Activist alleged he was subjected to physical torture by prison staff while in a penal colony

Reuters February 26, 2017
Manezhnaya Square shows Ildar Dadin participating in a rally in support of anti-government activists detained in Moscow's Bolotnaya Square. PHOTO: AFP

MOSCOW: Russia has released anti-Kremlin activist Ildar Dadin from a Siberian prison, freeing the first person jailed under new rules that made some forms of non-violent protest a criminal offence, his lawyer told
on Sunday.

Dadin's release had been expected after the Supreme Court had overturned his conviction on Wednesday.

He was originally sentenced in December 2015 to three years in jail – later reduced on appeal to two-and-a-half years – for staging a series of peaceful, one-man protests against the government.

Conducting protests without official permission was previously punishable by a fine.

'Putin-mask' protester seeks asylum in Ukraine

But rules adopted after mass protests in Moscow that followed President Vladimir Putin's 2012 election made it a criminal offence, punishable with a jail term, to stage protests more than twice in 180 days.

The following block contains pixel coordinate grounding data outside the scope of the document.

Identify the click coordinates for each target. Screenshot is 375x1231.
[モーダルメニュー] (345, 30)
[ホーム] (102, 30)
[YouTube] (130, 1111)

Dadin alleged that he was subjected to physical torture by prison staff while in a penal colony in north-west Russia – an allegation that officials denied.

He became a cause celebre among Kremlin opponents who say their right to dissent is being steadily crushed.

Lawyer Ksenya Kostromina said Dadin's release had been delayed until Sunday because it took several days for the Siberian jail to receive his documents from the court due to a combination of bureaucratic red tape, a public holiday, and the weekend.

The lawyer said she had been informed of Dadin's release in a phone call from his wife, Anastasia Zotova, but had not met him yet.

"According to pictures, he looks good," Kostromina added.

Russian Constitutional Court had on February 10 ordered a review of Dadin's conviction, arguing that the law criminalising certain types of protests had to be applied more proportionately.